Well I’ve shared all the good. But it’s only a true story if I also share the bad and the ugly. And I know this post will get much less attention than fun pictures in Florida. When I tell of happiness and success, I get notifications from my website host boasting thousands of views. Not so when I share the often sad realities of our journey.
My hope is that friends would be willing to look into the face of hardship, for you most certainly would if it was your own child. Stay with me as we struggle. And consider becoming a part of raising awareness and advocating for better childhood cancer treatments.
Justin started another round of chemo yesterday. He cried in pain as the needle was pushed into his tender hand. He angrily told me to “shut up and leave me alone.” Because in his childish mind, I am partly to blame for allowing this to happen, no matter how many times I tell him the IV medicine is saving his life.
Childhood cancer patients are still treated with adult drugs because research is so underfunded. This is the result of a combination of large doses of methotrexate, vincristine, mecaptapurine and steroids — a sick, despondent kid escaping the reality of how he feels in his Minecrafting abilities.
We also learned yesterday in clinic that even after months of physical therapy, Justin’s legs are not improving. This neuropathy and heel cord tightening is a result of vincristine and causes pain and walking difficulties. Justin spent a good part of his wish trip in a stroller or wheelchair. His doctor and physical therapist have recommended casting of his legs if this cruel side effect does not improve by the coming fall.

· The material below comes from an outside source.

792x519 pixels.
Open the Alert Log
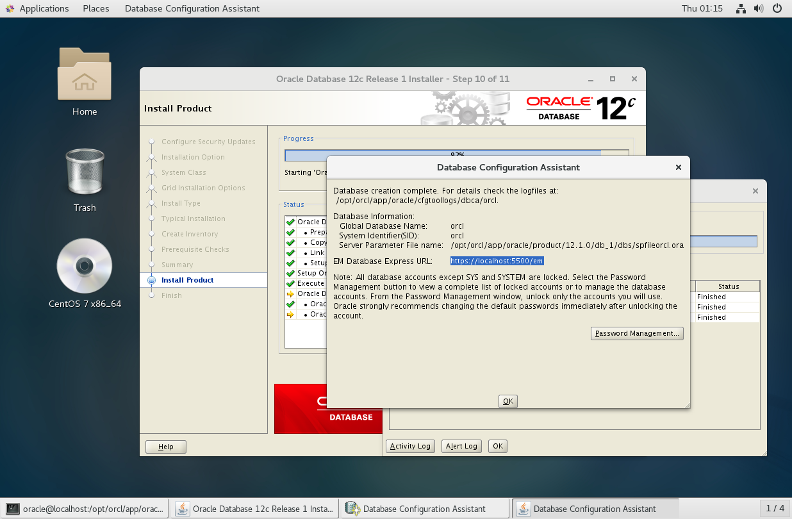coord(461,446)
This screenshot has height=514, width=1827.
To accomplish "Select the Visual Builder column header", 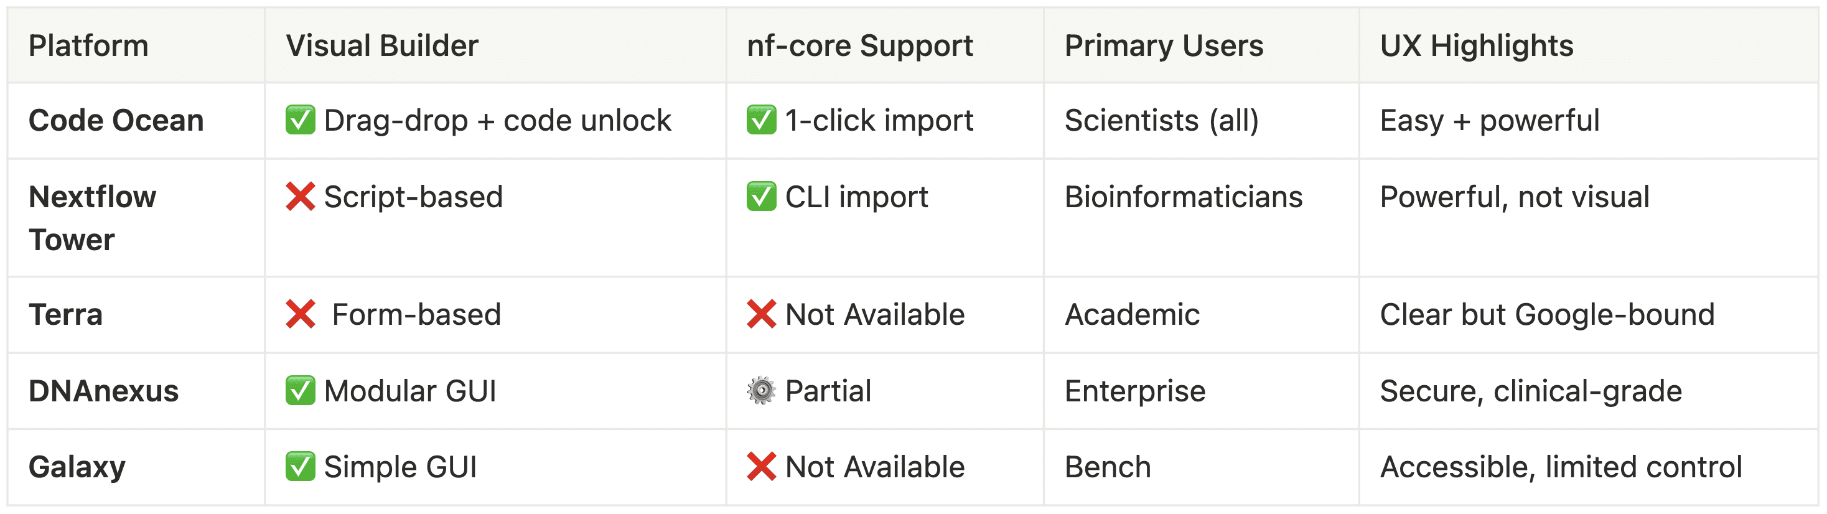I will click(382, 46).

This would mean no soccer, no baseball, no running, and limited play for a while. But if we don’t do everything we can to correct the problem, it may mean none of those things for the rest of his life.
What does a mom do with this information? Bawl, binge eat sour cream and onion chips, develop a migraine. Well I’ve done all of those except bawl.

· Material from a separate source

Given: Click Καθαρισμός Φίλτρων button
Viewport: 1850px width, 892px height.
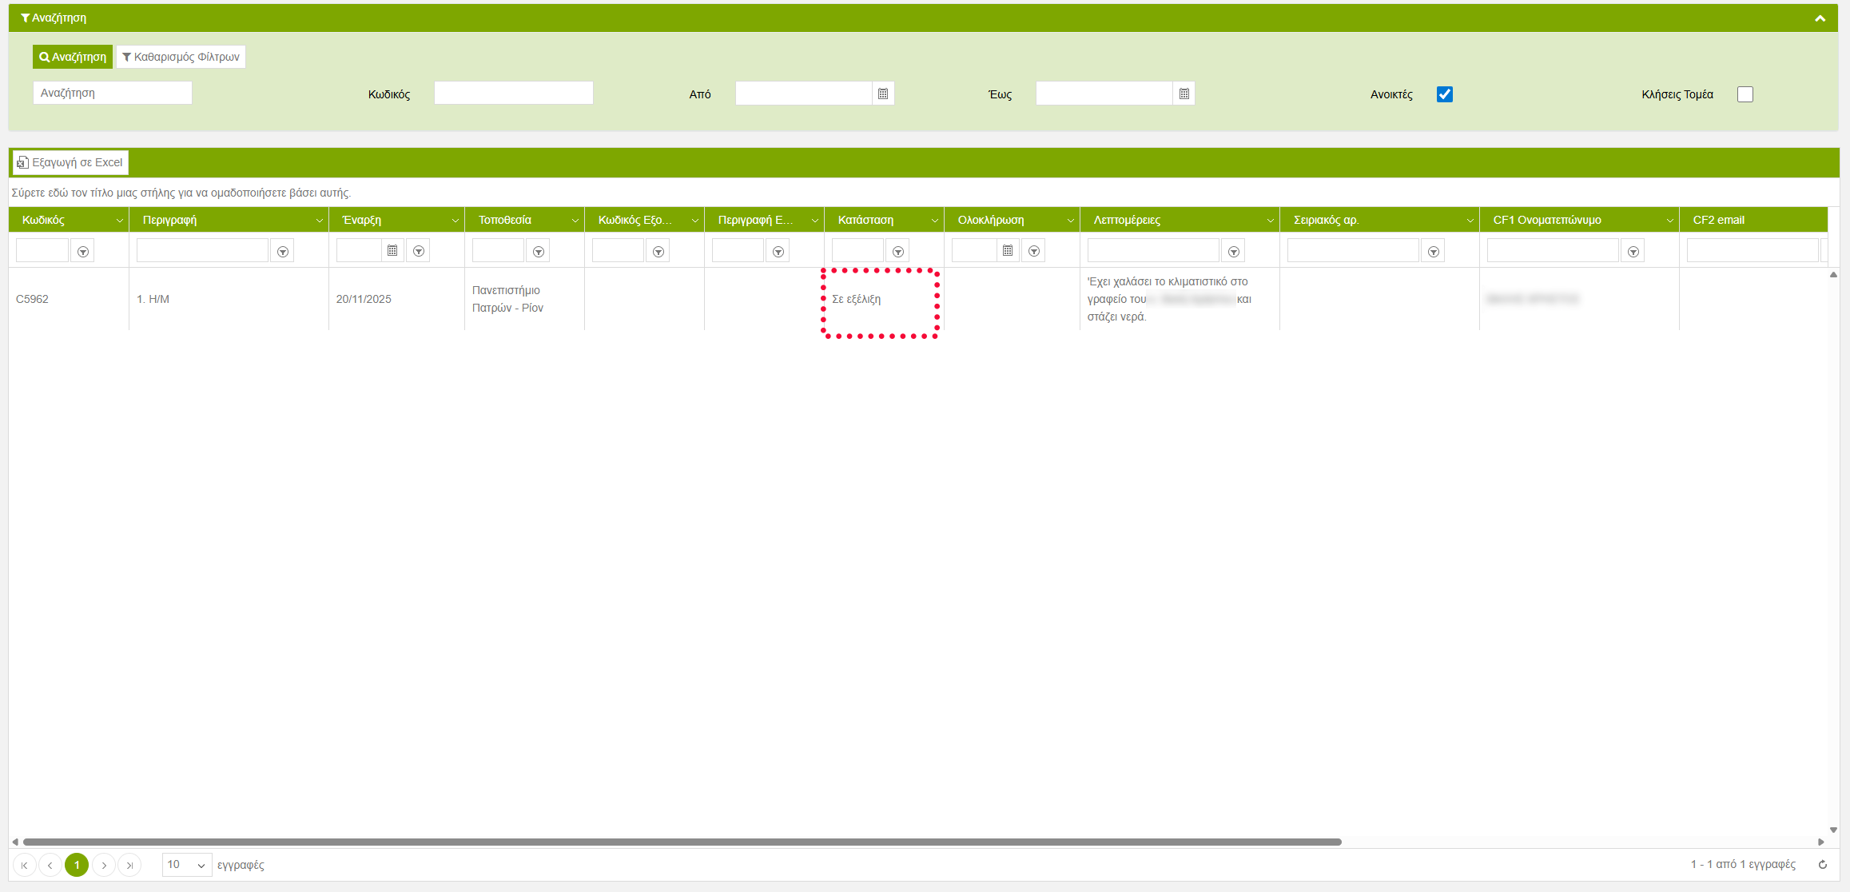Looking at the screenshot, I should (181, 57).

Instead, I’ve turned to Scripture and let the words of my good friend, King David, wrap me up like a favorite blanket, warming up those places where blood seems to have turned a little colder.

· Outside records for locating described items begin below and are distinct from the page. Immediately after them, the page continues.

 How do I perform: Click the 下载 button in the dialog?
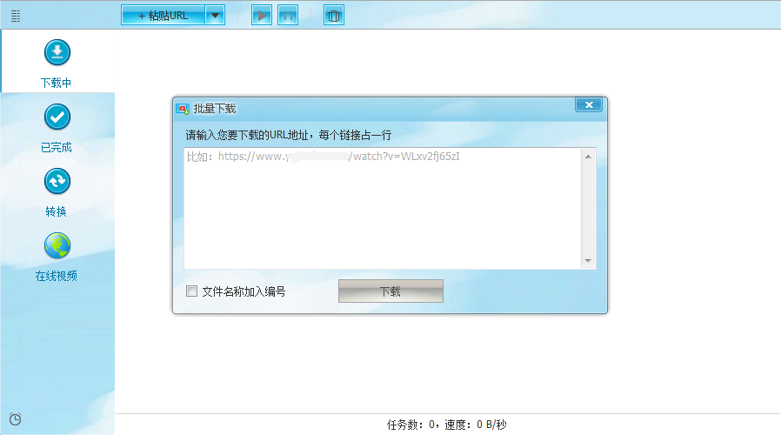(391, 291)
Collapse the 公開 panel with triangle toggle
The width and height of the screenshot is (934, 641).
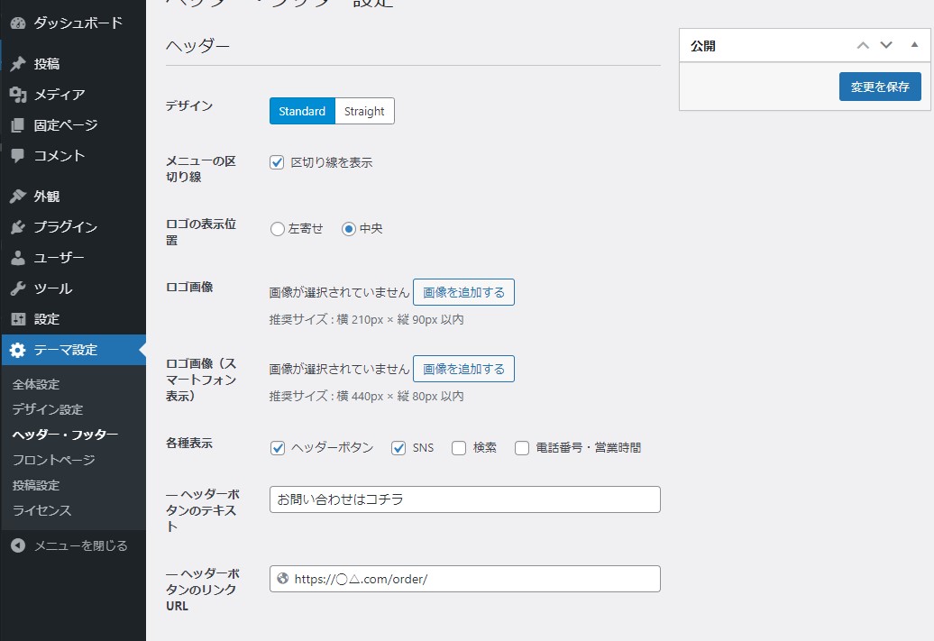(914, 45)
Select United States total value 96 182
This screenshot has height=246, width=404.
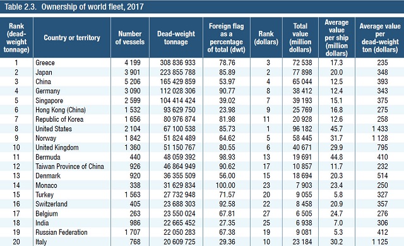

Now I know that the Lord saves his anointed; he answers him from his holy heaven with the saving power of his right hand. Some trust in chariots and some in horses, but we trust in the name of the Lord our God. They are brought to their knees and fall, but we rise up and stand firm. O Lord, save the king! Answer us when we call! Psalm 20:6-9
One thought on “The Bad and the Ugly”
Indeed you and Justin are fighting a good fight. Praying here for you all!